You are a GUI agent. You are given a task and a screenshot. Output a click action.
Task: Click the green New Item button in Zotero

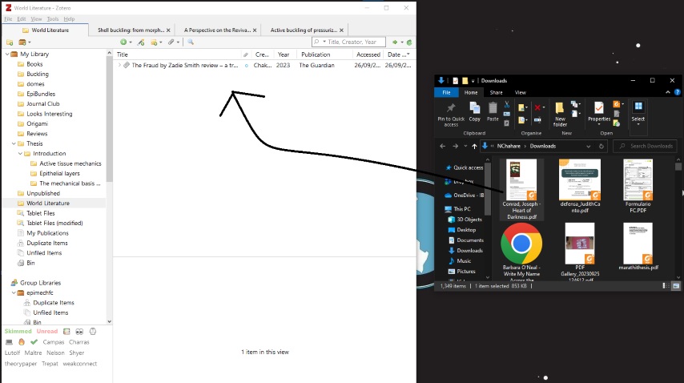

...

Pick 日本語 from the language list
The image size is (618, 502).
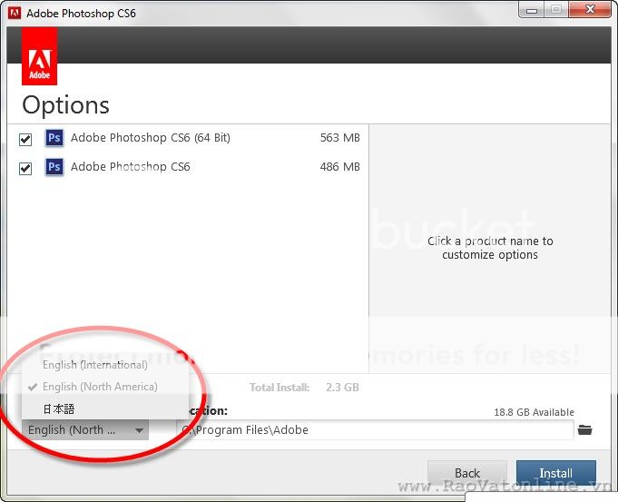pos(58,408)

* * *

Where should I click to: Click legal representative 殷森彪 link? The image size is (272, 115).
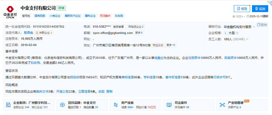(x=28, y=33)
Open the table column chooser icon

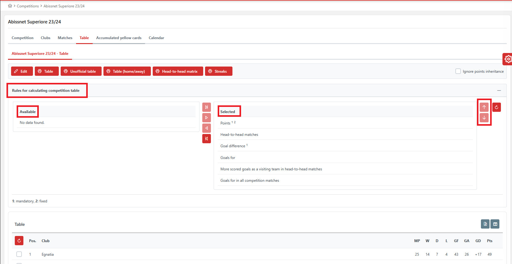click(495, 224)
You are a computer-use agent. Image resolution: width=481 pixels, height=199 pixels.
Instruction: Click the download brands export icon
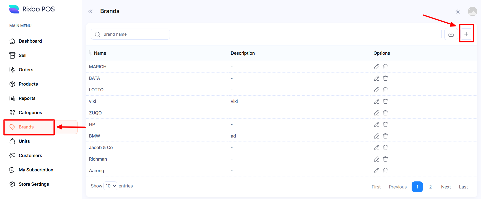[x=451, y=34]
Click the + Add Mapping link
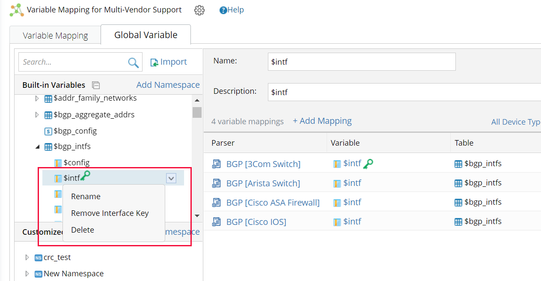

▸ WHAT YOU ARE ASKED TO DO
Nothing but the lines above from the line with "You are a computer-use" up to and including the line with "Click the + Add Mapping link" should be returned, exactly as written and without pictures.

▸ EXERCISE RESPONSE
You are a computer-use agent. Image resolution: width=481 pixels, height=199 pixels.
Instruction: Click the download brands export icon
[x=451, y=34]
Click the + Add Mapping link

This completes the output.